(WORK TO COMPLETE):
A) In the post about detecting changes between versions of a web page, what kind of algorithm does BackstopJS use?
B) Continue the post about detecting changes between versions of a web page, starting immediately after its final sentence.

(SELECTED PASSAGE):
Hi there, I've been researching how to do this for the last week, but I'm very new to image processing/OpenCV and would like some pointers to guide me, please.
I'm currently using BackstopJS to do change detection on my website. BackstopJS uses a pixel-perfect algorithm - so when anything is slightly out of place it'll highlight it.
This pixel-perfect method is ok, but when an element is added/removed, the entire contents of the page below it gets shifted and gets highlighted as a result - which makes it difficult to see whether the elements below it have actually changed or just shifted down.
I'd like to use OpenCV to compare two versions of a web page and only highlight the elements which have actually changed - i.e. not just shifted downwards because an earlier element towards the top of the page has changed.
Key point registration
I've looked at the image registration methods and got a prototype working that compares the two images and shows the key points between them, but I don't know what the next step is and I'm struggling to find examples, as most of them relate to image orientation, rather than shifting and comparing differences.

(DATA UNDER STUDY):
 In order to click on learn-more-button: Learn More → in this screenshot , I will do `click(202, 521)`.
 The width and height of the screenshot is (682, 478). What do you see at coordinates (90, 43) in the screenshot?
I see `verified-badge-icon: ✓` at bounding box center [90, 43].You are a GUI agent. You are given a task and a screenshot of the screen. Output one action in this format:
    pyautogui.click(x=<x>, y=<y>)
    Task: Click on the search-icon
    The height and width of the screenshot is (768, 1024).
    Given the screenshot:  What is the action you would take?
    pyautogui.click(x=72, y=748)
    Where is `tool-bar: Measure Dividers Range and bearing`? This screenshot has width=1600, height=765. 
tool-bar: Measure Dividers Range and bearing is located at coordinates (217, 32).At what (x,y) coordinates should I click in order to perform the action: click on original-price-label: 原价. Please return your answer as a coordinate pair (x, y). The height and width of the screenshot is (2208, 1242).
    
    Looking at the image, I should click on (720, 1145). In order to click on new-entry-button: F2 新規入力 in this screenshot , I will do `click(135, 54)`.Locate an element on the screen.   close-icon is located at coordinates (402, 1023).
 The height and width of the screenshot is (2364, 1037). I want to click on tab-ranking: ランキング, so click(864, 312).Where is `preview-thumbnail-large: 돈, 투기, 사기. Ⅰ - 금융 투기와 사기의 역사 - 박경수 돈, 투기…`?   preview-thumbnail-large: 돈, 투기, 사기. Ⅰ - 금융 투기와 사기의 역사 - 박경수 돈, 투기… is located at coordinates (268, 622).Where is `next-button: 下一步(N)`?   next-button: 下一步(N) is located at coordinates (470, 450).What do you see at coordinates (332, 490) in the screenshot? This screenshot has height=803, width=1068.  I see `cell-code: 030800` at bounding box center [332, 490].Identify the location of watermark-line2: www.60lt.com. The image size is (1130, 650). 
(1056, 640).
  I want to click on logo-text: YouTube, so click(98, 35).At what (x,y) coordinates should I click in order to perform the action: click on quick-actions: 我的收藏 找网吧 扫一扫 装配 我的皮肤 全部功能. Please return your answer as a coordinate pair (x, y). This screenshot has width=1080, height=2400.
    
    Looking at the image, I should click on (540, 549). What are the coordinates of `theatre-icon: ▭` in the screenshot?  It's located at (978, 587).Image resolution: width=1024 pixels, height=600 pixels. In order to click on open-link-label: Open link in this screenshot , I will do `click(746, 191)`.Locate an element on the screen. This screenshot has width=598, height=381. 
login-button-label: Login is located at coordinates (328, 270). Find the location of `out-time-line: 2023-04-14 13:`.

(ANSWERS FOR THE TASKS):
A) BackstopJS uses a pixel-perfect algorithm.

B)
Image difference comparison
I've also looked at the image difference examples, but they only seem to use static images with the same dimensions. As the page heights can change and elements can shift, I don't know if this is the best solution.
Template matching
The last option I've looked at is template matching, I read a post that I could take a small 16x16 tile from the reference web page and try to find it in the test web page I'm comparing it against - creating tiles for the entire reference image and looking for matches. This seems like it makes sense, but I'm struggling to find examples of what to do next.
Thank you in advance, any help or guidance would be really appreciated.